The Journal Nature Communications has published a new study that reveals that sea levels along the US coastline have been rising rapidly over the last 12 years. Since 2010, the coastline along the southeastern US & the Gulf Coast has risen half an inch every year.
Throughout this period, the rates of the rising sea level along these coastlines have been exceptionally higher than the rest of the world. Owing to warming & changing wind patterns, the waters in this area have been expanding rapidly.
Hitting some of their highest rates in more than a century, sea levels have surged along the coastlines of the Southeastern US. About triple the global average, sea levels have risen more than a centimeter a year over the last decade.

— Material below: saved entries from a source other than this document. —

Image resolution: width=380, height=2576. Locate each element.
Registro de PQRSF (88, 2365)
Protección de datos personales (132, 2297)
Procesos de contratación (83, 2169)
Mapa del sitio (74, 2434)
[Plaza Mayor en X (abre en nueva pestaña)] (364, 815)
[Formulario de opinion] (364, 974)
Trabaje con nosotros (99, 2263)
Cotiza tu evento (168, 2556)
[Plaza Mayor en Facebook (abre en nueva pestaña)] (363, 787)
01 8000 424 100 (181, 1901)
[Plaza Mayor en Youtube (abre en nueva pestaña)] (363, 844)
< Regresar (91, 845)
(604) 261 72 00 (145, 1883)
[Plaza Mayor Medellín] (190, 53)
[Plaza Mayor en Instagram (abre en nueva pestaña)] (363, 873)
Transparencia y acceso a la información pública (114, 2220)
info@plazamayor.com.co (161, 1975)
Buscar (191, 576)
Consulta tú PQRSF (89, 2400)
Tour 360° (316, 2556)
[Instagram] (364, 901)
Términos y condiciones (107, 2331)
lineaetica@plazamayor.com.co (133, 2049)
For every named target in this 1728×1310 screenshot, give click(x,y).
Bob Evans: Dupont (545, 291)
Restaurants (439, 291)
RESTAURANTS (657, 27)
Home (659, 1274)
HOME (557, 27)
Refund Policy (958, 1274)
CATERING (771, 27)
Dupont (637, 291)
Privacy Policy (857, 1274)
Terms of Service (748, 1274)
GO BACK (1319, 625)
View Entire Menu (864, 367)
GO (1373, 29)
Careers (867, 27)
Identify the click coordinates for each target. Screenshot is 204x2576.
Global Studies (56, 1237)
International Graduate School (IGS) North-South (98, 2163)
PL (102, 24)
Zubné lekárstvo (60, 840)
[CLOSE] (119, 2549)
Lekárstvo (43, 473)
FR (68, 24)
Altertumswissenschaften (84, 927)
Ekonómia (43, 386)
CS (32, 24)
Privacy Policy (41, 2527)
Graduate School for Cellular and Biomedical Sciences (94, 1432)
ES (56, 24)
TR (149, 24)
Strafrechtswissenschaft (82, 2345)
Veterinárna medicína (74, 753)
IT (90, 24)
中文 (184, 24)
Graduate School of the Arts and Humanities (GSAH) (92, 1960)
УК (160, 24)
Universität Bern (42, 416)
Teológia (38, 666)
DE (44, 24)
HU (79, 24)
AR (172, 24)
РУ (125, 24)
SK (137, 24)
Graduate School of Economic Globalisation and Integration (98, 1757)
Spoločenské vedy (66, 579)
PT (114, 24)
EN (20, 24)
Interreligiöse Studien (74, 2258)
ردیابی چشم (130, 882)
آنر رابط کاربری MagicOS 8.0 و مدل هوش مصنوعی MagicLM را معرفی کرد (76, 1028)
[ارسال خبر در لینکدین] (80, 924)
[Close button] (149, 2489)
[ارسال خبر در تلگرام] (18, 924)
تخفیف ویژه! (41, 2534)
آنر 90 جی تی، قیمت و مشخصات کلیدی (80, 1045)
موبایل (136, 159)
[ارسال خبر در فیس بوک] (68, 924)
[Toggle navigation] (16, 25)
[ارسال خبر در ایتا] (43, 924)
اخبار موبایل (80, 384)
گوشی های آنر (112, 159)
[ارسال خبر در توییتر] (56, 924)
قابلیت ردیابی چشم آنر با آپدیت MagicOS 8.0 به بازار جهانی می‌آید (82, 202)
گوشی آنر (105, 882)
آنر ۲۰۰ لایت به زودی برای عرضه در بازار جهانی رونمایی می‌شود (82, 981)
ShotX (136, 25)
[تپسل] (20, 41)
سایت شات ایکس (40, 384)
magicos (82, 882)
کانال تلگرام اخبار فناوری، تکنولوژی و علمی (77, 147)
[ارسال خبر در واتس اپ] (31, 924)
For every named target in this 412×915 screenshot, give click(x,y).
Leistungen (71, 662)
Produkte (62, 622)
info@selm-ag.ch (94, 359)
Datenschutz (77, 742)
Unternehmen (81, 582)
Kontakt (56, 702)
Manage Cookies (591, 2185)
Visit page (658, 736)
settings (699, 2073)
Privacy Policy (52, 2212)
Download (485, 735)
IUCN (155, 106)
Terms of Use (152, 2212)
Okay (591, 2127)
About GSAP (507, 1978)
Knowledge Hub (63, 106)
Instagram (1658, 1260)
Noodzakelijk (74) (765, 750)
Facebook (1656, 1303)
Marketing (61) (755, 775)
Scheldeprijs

Increased flooding, more severe hurricanes, & eroding shorelines are the forms of erosion that the communities near the Gulf of Mexico & Atlantic Ocean are experiencing.
An expert in coastal engineering at Tulane University & lead author of the study,Sonke Dangendorf, said, “We have seen the impacts quite significantly”.
The span of the affected region is from the western Gulf up to Cape Hatteras in North Carolina. The rate of sea level rise observed in the Southeast & the Gulf exceeds the model’s projections for the next 30 years.
66 tide gauge records up & down the East & Gulf Coasts were analyzed by the latest study, alongside satellite observations & model simulations for a closer examination.
The extra influence of sinking land levels, a notable issue in some parts of Texas & Louisiana, was separated out by the researchers.
Even without the influence of sinking land levels, sea levels are rising rapidly throughout the region. Rates of sea-level rise exceeded 11 millimeters per year in Pensacola, Fl.
As many states within the US have long coastlines filled with housing & residential areas, the accelerated rate of sea-level rise along the US coastline is concerning.
The researchers say that the expanding rates are tied heavily to the ongoing effects of man-made climate change.
According to the researchers, warming waters & changing wind patterns have altered the ocean’s circulation in parts of the North Atlantic & the Caribbean. Human-caused global warming & natural climate variations are equally responsible for these changes.
MIT researchers & many others who have been trying to find solutions to the issue have come up with the idea to use space bubbles to help cut down on global warming.
The new study, as published in the Nature Communications Journal, is the latest to point out the trend of rising sea levels along the southeastern US & the Gulf Coast.
A 2022 NOAA report on sea level rise, predicting about a foot of sea level rise on average around the country by mid-century, with higher-than-average sea level rise projected along the East & Gulf coasts, has caused a flurry of interest among the common people & researchers alike.